Research Project Releases Multilingual Open Source LLM
The OpenGPT-X research initiative has proudly announced the release of its “Teuken-7B” large language model, now accessible for download on Hugging Face. This LLM is a groundbreaking step in AI, having been trained from scratch in all 24 official languages of the European Union (EU) and boasting seven billion parameters.
With this release, researchers and companies have a new opportunity to leverage a commercially usable open-source model for their AI applications. Supported by funding from the German Federal Ministry of Economic Affairs and Climate Action (BMWK), the OpenGPT-X consortium has crafted this model with an intentional European perspective. Leading the project are the Fraunhofer Institutes for Intelligent Analysis and Information Systems (IAIS) and for Integrated Circuits (IIS).
Already optimized for chat through “instruction tuning,” Teuken-7B is tailored to accurately understand and respond to user instructions—an essential feature for practical applications such as chat interfaces. As Prof. Stefan Wrobel, Director of Fraunhofer IAIS, notes, “‘Teuken-7B’ is freely available, providing a public, research-based alternative for use in academia and industry.” The model is designed to be adapted and further developed, contributing significantly to the growing demand for transparent and customizable generative AI both in academia and across industries.
One of the distinct features of Teuken-7B is its multilingual foundation, with a significant 50% of its pre-training data sourced from non-English texts. Trained across all European official languages, this LLM offers stability and reliability in performance, making it invaluable for international companies and organizations that require multilingual communication capabilities.

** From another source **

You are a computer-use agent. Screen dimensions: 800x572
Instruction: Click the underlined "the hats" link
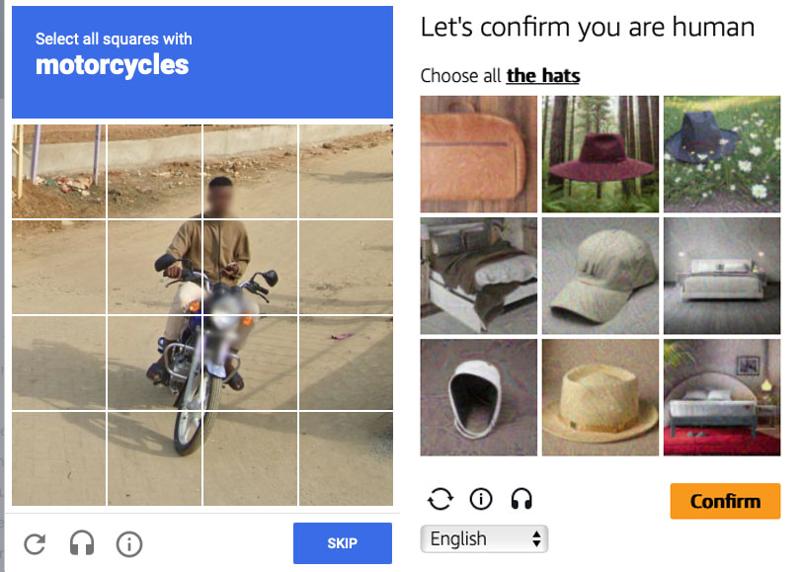point(543,76)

OpenGPT-X has also tackled critical research questions around the efficient training and operation of multilingual AI models. They have developed a multilingual “tokenizer,” essential for parsing complex word structures common in European languages like German, Finnish, and Hungarian. This tokenizer not only reduces training costs but also enhances energy efficiency, compared to other options such as Llama3 or Mistral.
The project is part of the BMWK’s “Innovative and practical applications and data spaces in the Gaia-X digital ecosystem” program, with the Teuken-7B LLM becoming accessible via Gaia-X infrastructure. Gaia-X provides a federated ecosystem that ensures secure data ownership and sharing, which is crucial for sensitive corporate data management. According to Dr. Franziska Brantner, Parliamentary State Secretary at BMWK, such innovations are vital for enhancing Europe’s digital sovereignty and competitiveness.
Additionally, Professor Bernhard Grill, Director of Fraunhofer IIS, highlights the safety-critical applications enabled by the language model, emphasizing the advantage of greater control over technology without relying on opaque third-party components. Fields such as automotive, robotics, medicine, and finance could greatly benefit from using such tailored AI models.
The collaborative efforts within the OpenGPT-X consortium, including partners like TU Dresden, the German Research Center for Artificial Intelligence (DFKI), IONOS, and Aleph Alpha, have culminated in this pioneering model. The Teuken-7B was trained at the JUWELS supercomputer, harnessing Europe’s substantial HPC infrastructure.
The OpenGPT-X project is an exemplary case of how public funding and collaborative efforts can produce viable foundational technologies, from infrastructure to model development and application. As Daniel Abbou, Managing Director of the German AI Association, emphasizes, the OpenGPT-X model sets the stage for further advancements in technology and data sovereignty.
Teuken-7B is available in two versions: one designed purely for research and another under the “Apache 2.0” license, appropriate for both research and commercial usage. While both versions perform comparably, certain datasets used in the instruction tuning for the research model are not eligible for commercial use, hence not included in the Apache 2.0 version.
Launched in early 2022, this research project is approaching the completion of its current phase, with ongoing optimizations and evaluations through March 2025. Detailed background information and benchmarks can be accessed at OpenGPT-X Teuken-7B.